### TASK DETAILS
Copy everything in the dataset items below, from the line containing "Where should I click to: Enable" down to the line containing "tap(110, 184)", both lines included, with no changes.

(Dataset items)
=======
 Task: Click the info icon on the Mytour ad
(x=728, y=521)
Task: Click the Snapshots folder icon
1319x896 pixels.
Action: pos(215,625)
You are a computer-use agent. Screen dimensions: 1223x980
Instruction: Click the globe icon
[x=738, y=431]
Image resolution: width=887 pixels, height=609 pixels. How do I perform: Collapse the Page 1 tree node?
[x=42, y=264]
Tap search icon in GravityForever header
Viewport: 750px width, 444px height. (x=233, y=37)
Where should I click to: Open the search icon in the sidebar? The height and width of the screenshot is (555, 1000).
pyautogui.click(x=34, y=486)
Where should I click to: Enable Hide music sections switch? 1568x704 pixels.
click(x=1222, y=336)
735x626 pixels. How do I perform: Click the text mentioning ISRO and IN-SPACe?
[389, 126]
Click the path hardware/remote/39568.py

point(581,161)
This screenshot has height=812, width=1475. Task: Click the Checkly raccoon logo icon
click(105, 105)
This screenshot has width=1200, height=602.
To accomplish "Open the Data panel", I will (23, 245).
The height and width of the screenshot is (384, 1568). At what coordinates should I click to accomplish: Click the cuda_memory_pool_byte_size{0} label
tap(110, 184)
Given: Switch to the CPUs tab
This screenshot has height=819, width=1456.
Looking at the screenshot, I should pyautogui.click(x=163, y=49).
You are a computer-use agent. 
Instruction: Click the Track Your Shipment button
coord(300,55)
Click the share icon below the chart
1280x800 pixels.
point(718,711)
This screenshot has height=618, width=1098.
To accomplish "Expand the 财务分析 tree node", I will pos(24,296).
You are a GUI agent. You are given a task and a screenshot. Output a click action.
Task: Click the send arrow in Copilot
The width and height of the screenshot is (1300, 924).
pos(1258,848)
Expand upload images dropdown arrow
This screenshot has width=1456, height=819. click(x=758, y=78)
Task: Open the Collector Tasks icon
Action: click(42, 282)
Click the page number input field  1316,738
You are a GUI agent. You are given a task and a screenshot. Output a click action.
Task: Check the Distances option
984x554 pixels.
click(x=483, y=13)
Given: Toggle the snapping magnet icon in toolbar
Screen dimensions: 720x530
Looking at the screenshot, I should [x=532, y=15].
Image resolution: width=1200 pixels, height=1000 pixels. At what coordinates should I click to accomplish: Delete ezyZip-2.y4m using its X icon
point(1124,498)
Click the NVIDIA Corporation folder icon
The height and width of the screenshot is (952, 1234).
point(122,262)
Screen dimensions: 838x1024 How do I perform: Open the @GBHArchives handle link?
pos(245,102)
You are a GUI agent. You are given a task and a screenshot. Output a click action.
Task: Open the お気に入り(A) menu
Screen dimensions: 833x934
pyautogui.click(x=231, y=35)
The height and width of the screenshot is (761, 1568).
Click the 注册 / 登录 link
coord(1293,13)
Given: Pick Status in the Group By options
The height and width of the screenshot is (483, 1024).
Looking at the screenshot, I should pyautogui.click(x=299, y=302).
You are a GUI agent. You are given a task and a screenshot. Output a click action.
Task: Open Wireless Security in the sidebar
=======
### EXERCISE RESPONSE
Where should I click to: Enable Hide music sections switch? 1568x704 pixels.
click(x=1222, y=336)
735x626 pixels. How do I perform: Click the text mentioning ISRO and IN-SPACe?
[389, 126]
Click the path hardware/remote/39568.py

point(581,161)
This screenshot has height=812, width=1475. Task: Click the Checkly raccoon logo icon
click(105, 105)
This screenshot has width=1200, height=602.
To accomplish "Open the Data panel", I will (23, 245).
The height and width of the screenshot is (384, 1568). At what coordinates should I click to accomplish: Click the cuda_memory_pool_byte_size{0} label
tap(110, 184)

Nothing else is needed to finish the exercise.